COVID-19 Relief Bill Extends Unemployment Benefits and Paycheck Protection Program

COVID-19 Relief Bill Extends Unemployment Benefits and Paycheck Protection Program

The $900 billion COVID-19 relief bill, passed by Congress and signed into law on Dec. 27, includes a number of provisions that affect employers and their workers in terms of paid sick leave and Emergency Family and Medical Leave Act provisions.

The legislation also boosts unemployment benefits to out-of-work Americans, as well as reopening and expanding the Paycheck Protection Program that was introduced in March as part of the Coronavirus Aid, Relief, and Economic Security (CARES) Act.

Paid Sick and Family Medical Leave.

The new law did not extend the obligation for employers to provide emergency paid sick leave, expanded family and medical leave beyond Dec. 31, 2020, instead making it voluntary after that date. From Jan. 1, employers can continue receiving tax credits if they provide emergency paid sick leave (EPSL) and emergency family medical leave (EFML) to employees for COVID19-related purposes through March 31. Here are the caveats:

  • Tax credits will be available for leave granted to employees who did not already exhaust 80 hours of EPSL or 12 weeks of EFML. For example, if a worker who was entitled to 80 hours of EPSL last year used 50 of those hours, they’d have 30 hours left to use between January 1 and March 31 this year.
  • Employers must protect the job of any employee that is granted EPSL or EFML.

Other Provisions

The legislation extends some CARES Act unemployment programs:

Unemployment benefits – The new law restores the federal increase for all unemployment benefits, which adds $300 to each week of benefits for up to 11 weeks through March 13.

Gig worker unemployment benefits extended – The law also extends the Pandemic Unemployment Assistance (PUA) program, which covers independent contractors and gig workers who would usually not be eligible for unemployment insurance payments. This program (originally created by the CARES Act) is also extended to March 14, and then a three-week phase-out period will run until April 5.

The law increases the number of weeks gig workers are eligible for unemployment benefits by 11 additional weeks, on top of the 39 weeks under the original program.
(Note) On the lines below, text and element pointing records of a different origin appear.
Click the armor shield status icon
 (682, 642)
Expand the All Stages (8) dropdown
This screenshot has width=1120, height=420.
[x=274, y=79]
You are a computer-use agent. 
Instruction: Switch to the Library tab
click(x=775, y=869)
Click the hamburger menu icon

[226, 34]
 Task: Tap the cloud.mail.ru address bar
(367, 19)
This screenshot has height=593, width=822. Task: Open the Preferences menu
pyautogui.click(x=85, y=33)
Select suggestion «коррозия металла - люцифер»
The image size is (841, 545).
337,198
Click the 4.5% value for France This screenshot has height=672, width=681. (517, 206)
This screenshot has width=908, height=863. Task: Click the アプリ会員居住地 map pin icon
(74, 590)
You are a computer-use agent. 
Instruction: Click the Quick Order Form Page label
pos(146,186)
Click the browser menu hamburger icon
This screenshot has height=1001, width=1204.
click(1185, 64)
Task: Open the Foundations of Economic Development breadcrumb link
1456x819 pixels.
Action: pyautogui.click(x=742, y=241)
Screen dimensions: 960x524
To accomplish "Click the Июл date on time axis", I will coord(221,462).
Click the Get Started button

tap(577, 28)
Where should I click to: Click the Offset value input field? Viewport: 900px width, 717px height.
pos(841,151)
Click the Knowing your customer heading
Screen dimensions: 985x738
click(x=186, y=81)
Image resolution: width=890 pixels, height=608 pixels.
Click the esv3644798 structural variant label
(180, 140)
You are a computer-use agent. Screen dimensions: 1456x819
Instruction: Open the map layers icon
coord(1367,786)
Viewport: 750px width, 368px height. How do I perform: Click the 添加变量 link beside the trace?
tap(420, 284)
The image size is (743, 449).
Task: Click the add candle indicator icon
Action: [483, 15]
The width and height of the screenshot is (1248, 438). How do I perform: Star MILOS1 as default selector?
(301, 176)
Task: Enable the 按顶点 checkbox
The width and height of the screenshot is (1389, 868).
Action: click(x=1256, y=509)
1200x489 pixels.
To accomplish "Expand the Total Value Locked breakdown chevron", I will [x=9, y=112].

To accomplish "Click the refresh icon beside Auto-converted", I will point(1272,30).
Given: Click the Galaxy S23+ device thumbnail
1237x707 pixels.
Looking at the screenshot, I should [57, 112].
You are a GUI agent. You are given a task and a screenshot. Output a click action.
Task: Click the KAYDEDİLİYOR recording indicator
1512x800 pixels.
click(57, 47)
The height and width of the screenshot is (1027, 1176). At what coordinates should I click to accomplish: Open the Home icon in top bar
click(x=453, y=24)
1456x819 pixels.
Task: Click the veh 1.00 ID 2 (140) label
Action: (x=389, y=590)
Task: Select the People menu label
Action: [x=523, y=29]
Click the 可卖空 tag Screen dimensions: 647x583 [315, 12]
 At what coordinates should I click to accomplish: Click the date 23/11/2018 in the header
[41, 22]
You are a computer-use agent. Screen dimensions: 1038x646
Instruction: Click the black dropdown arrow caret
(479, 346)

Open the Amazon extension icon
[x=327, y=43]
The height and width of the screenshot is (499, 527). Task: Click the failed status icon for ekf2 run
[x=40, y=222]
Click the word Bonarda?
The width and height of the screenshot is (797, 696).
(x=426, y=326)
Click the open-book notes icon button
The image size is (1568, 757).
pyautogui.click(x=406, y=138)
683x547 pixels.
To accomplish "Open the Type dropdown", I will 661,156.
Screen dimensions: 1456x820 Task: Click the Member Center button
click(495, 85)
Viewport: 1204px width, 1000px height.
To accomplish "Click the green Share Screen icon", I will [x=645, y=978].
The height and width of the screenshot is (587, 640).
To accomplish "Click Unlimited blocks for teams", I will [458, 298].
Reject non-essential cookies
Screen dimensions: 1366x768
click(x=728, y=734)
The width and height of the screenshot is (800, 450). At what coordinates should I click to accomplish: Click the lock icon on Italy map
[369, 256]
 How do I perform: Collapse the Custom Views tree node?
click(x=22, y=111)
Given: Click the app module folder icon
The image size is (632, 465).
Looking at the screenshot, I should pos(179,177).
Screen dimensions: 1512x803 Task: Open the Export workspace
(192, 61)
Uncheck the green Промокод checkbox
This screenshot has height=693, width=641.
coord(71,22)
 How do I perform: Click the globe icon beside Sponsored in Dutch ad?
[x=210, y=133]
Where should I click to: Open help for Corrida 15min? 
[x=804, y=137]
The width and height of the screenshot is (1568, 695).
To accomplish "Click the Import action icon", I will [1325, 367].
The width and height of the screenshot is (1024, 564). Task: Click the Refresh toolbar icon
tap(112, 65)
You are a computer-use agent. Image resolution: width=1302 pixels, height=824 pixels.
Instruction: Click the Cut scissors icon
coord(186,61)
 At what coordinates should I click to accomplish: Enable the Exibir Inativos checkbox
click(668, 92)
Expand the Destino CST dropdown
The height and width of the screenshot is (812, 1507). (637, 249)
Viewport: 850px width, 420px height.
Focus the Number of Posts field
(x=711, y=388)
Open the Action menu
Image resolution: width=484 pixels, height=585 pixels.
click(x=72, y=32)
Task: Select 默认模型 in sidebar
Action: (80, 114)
Extra weeks for those whose benefits ran out – The Pandemic Emergency Unemployment Compensation (PEUC) program, which provides 11 additional weeks of unemployment insurance benefits to individuals who use up all of their state unemployment benefits, will be extended until March 14. The law increases the number of benefit weeks to 24, from 13 under the original version of the program. After March 14, this program will be phased out over three weeks until April 5.

More money – Taxpayers with annual incomes below $75,000 will receive a $600 check, plus another $600 per dependent child. Payments are phased out for people with incomes in excess of $75,000.

Paycheck Protection Program (PPP)

Part II – The law sets aside $284 billion for forgivable loans to struggling businesses as part of a second PPP. Companies that receive funds will have to use the money on payroll and other specific expenses if they want the loan to be forgiven. Depending on the loan, employers will have either 8 or 24 weeks after receiving the loan to spend it on approved expenses.

But PPP part 2 has additional prerequisites that differ from the original. It lowers the employee threshold for businesses to 300 employees or fewer (down from 500). Additionally, the maximum loan is now $2 million, compared to $10 million under the original PPP. Qualifying expenses are also different in this version, which means any business thinking about applying needs to read all the fine print.

FSA rollover expanded – For years, flexible spending arrangement rules included a “use it or lose it” provision, meaning whatever funds an employee didn’t use in their FSA during a year would be forfeited. However, the rules did allow employers to let employees carry over $550 to the next year, as long as they used those funds by March 15 of each year.

The COVID-19 relief law eliminates the health FSA carryover limit, allowing employees to carry over any unused amounts from the 2020 or 2021 plan year to the next plan year. It also permits dependent care FSA rollovers for those years, which are not permitted under current law.